(Stored items)
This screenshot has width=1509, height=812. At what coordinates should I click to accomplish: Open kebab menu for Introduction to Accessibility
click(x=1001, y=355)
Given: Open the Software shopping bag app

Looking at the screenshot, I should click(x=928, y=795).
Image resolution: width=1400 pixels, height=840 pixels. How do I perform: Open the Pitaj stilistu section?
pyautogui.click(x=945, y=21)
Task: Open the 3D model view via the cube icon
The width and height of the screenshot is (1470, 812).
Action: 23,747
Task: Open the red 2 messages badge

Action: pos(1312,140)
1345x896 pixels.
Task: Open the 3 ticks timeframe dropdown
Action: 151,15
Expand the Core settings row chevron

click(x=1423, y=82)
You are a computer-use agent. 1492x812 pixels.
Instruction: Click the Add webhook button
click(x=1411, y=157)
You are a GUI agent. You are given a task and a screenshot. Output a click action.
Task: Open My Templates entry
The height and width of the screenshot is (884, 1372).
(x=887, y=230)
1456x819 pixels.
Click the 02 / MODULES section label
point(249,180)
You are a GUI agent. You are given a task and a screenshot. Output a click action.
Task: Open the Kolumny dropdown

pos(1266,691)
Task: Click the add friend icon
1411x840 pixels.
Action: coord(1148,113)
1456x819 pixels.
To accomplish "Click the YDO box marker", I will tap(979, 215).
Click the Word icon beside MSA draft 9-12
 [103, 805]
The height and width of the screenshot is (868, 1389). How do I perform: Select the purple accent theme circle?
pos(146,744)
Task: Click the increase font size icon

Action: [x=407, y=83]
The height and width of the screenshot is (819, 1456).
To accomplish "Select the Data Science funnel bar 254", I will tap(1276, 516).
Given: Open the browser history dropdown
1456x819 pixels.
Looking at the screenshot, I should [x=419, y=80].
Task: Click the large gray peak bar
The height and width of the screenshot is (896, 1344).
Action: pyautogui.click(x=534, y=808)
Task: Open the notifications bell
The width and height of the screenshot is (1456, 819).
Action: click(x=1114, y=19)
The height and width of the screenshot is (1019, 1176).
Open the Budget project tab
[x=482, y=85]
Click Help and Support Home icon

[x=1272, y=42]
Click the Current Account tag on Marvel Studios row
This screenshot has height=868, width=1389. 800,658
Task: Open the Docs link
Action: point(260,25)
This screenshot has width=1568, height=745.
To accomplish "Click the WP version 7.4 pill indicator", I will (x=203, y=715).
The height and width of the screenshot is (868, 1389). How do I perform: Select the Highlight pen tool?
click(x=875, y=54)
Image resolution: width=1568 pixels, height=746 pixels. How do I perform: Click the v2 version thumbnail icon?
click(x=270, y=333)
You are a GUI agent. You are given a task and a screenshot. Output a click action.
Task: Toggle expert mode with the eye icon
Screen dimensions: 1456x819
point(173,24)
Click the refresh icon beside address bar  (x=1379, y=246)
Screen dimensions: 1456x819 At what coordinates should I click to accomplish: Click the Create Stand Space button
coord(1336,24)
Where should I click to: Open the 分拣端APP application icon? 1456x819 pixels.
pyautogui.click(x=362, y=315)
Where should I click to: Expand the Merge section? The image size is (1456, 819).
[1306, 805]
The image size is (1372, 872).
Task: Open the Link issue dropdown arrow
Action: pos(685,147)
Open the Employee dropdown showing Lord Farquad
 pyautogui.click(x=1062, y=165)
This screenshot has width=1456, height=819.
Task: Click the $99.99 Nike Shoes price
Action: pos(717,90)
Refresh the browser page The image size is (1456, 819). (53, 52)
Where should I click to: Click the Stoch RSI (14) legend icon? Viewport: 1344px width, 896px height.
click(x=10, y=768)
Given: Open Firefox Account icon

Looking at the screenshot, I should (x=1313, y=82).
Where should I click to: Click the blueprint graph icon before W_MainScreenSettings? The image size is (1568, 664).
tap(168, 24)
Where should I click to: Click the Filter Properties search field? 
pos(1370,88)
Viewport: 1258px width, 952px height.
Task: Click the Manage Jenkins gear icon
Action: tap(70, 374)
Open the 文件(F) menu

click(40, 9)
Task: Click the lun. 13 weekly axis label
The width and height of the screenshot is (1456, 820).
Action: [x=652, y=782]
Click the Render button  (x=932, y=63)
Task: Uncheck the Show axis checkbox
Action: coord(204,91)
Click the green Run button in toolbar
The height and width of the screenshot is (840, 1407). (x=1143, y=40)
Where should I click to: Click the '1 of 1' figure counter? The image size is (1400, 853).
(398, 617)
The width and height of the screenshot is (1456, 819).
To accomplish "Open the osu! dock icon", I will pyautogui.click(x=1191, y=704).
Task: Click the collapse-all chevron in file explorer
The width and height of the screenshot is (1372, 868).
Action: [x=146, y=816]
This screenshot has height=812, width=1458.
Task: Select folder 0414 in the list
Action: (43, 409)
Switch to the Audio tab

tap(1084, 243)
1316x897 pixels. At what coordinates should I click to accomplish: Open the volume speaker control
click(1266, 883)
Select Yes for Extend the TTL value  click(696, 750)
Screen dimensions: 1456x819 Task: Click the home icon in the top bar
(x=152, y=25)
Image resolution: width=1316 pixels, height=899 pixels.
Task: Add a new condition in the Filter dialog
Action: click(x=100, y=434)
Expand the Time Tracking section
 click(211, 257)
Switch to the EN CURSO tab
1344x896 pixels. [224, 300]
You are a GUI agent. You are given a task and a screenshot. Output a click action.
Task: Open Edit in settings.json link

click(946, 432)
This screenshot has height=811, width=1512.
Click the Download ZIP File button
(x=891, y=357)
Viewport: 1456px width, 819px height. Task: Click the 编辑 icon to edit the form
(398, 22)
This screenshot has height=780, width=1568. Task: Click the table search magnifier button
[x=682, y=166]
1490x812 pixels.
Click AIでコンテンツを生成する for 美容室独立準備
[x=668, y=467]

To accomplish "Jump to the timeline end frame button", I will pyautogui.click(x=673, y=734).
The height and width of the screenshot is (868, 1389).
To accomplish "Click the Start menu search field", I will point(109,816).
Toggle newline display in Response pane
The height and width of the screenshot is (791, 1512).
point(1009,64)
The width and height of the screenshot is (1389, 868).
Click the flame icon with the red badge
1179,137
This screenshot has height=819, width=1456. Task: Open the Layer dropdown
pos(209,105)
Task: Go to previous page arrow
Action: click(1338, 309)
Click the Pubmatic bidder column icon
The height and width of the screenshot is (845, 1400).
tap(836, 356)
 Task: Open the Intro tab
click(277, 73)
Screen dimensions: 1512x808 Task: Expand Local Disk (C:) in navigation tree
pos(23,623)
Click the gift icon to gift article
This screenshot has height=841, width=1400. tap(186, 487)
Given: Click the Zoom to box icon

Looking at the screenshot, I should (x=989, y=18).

Work to complete
The required output is the full set of entries, reproduced verbatim.

Task answer
This screenshot has width=1509, height=812. At what coordinates should I click to accomplish: Open kebab menu for Introduction to Accessibility
click(x=1001, y=355)
Given: Open the Software shopping bag app

Looking at the screenshot, I should click(x=928, y=795).
Image resolution: width=1400 pixels, height=840 pixels. How do I perform: Open the Pitaj stilistu section?
pyautogui.click(x=945, y=21)
Task: Open the 3D model view via the cube icon
The width and height of the screenshot is (1470, 812).
Action: 23,747
Task: Open the red 2 messages badge

Action: pos(1312,140)
1345x896 pixels.
Task: Open the 3 ticks timeframe dropdown
Action: 151,15
Expand the Core settings row chevron

click(x=1423, y=82)
You are a computer-use agent. 1492x812 pixels.
Instruction: Click the Add webhook button
click(x=1411, y=157)
You are a GUI agent. You are given a task and a screenshot. Output a click action.
Task: Open My Templates entry
The height and width of the screenshot is (884, 1372).
(x=887, y=230)
1456x819 pixels.
Click the 02 / MODULES section label
point(249,180)
You are a GUI agent. You are given a task and a screenshot. Output a click action.
Task: Open the Kolumny dropdown

pos(1266,691)
Task: Click the add friend icon
1411x840 pixels.
Action: coord(1148,113)
1456x819 pixels.
To accomplish "Click the YDO box marker", I will tap(979, 215).
Click the Word icon beside MSA draft 9-12
 [103, 805]
The height and width of the screenshot is (868, 1389). How do I perform: Select the purple accent theme circle?
pos(146,744)
Task: Click the increase font size icon

Action: [x=407, y=83]
The height and width of the screenshot is (819, 1456).
To accomplish "Select the Data Science funnel bar 254", I will tap(1276, 516).
Given: Open the browser history dropdown
1456x819 pixels.
Looking at the screenshot, I should [x=419, y=80].
Task: Click the large gray peak bar
The height and width of the screenshot is (896, 1344).
Action: pyautogui.click(x=534, y=808)
Task: Open the notifications bell
The width and height of the screenshot is (1456, 819).
Action: click(x=1114, y=19)
The height and width of the screenshot is (1019, 1176).
Open the Budget project tab
[x=482, y=85]
Click Help and Support Home icon

[x=1272, y=42]
Click the Current Account tag on Marvel Studios row
This screenshot has height=868, width=1389. 800,658
Task: Open the Docs link
Action: point(260,25)
This screenshot has width=1568, height=745.
To accomplish "Click the WP version 7.4 pill indicator", I will (x=203, y=715).
The height and width of the screenshot is (868, 1389). How do I perform: Select the Highlight pen tool?
click(x=875, y=54)
Image resolution: width=1568 pixels, height=746 pixels. How do I perform: Click the v2 version thumbnail icon?
click(x=270, y=333)
You are a GUI agent. You are given a task and a screenshot. Output a click action.
Task: Toggle expert mode with the eye icon
Screen dimensions: 1456x819
point(173,24)
Click the refresh icon beside address bar  (x=1379, y=246)
Screen dimensions: 1456x819 At what coordinates should I click to accomplish: Click the Create Stand Space button
coord(1336,24)
Where should I click to: Open the 分拣端APP application icon? 1456x819 pixels.
pyautogui.click(x=362, y=315)
Where should I click to: Expand the Merge section? The image size is (1456, 819).
[1306, 805]
The image size is (1372, 872).
Task: Open the Link issue dropdown arrow
Action: pos(685,147)
Open the Employee dropdown showing Lord Farquad
 pyautogui.click(x=1062, y=165)
This screenshot has width=1456, height=819.
Task: Click the $99.99 Nike Shoes price
Action: pos(717,90)
Refresh the browser page The image size is (1456, 819). (53, 52)
Where should I click to: Click the Stoch RSI (14) legend icon? Viewport: 1344px width, 896px height.
click(x=10, y=768)
Given: Open Firefox Account icon

Looking at the screenshot, I should (x=1313, y=82).
Where should I click to: Click the blueprint graph icon before W_MainScreenSettings? The image size is (1568, 664).
tap(168, 24)
Where should I click to: Click the Filter Properties search field? 
pos(1370,88)
Viewport: 1258px width, 952px height.
Task: Click the Manage Jenkins gear icon
Action: tap(70, 374)
Open the 文件(F) menu

click(40, 9)
Task: Click the lun. 13 weekly axis label
The width and height of the screenshot is (1456, 820).
Action: [x=652, y=782]
Click the Render button  (x=932, y=63)
Task: Uncheck the Show axis checkbox
Action: coord(204,91)
Click the green Run button in toolbar
The height and width of the screenshot is (840, 1407). (x=1143, y=40)
Where should I click to: Click the '1 of 1' figure counter? The image size is (1400, 853).
(398, 617)
The width and height of the screenshot is (1456, 819).
To accomplish "Open the osu! dock icon", I will pyautogui.click(x=1191, y=704).
Task: Click the collapse-all chevron in file explorer
The width and height of the screenshot is (1372, 868).
Action: [x=146, y=816]
This screenshot has height=812, width=1458.
Task: Select folder 0414 in the list
Action: (43, 409)
Switch to the Audio tab

tap(1084, 243)
1316x897 pixels. At what coordinates should I click to accomplish: Open the volume speaker control
click(1266, 883)
Select Yes for Extend the TTL value  click(696, 750)
Screen dimensions: 1456x819 Task: Click the home icon in the top bar
(x=152, y=25)
Image resolution: width=1316 pixels, height=899 pixels.
Task: Add a new condition in the Filter dialog
Action: click(x=100, y=434)
Expand the Time Tracking section
 click(211, 257)
Switch to the EN CURSO tab
1344x896 pixels. [224, 300]
You are a GUI agent. You are given a task and a screenshot. Output a click action.
Task: Open Edit in settings.json link

click(946, 432)
This screenshot has height=811, width=1512.
Click the Download ZIP File button
(x=891, y=357)
Viewport: 1456px width, 819px height. Task: Click the 编辑 icon to edit the form
(398, 22)
This screenshot has height=780, width=1568. Task: Click the table search magnifier button
[x=682, y=166]
1490x812 pixels.
Click AIでコンテンツを生成する for 美容室独立準備
[x=668, y=467]

To accomplish "Jump to the timeline end frame button", I will pyautogui.click(x=673, y=734).
The height and width of the screenshot is (868, 1389).
To accomplish "Click the Start menu search field", I will point(109,816).
Toggle newline display in Response pane
The height and width of the screenshot is (791, 1512).
point(1009,64)
The width and height of the screenshot is (1389, 868).
Click the flame icon with the red badge
1179,137
This screenshot has height=819, width=1456. Task: Open the Layer dropdown
pos(209,105)
Task: Go to previous page arrow
Action: click(1338, 309)
Click the Pubmatic bidder column icon
The height and width of the screenshot is (845, 1400).
tap(836, 356)
 Task: Open the Intro tab
click(277, 73)
Screen dimensions: 1512x808 Task: Expand Local Disk (C:) in navigation tree
pos(23,623)
Click the gift icon to gift article
This screenshot has height=841, width=1400. tap(186, 487)
Given: Click the Zoom to box icon

Looking at the screenshot, I should (x=989, y=18).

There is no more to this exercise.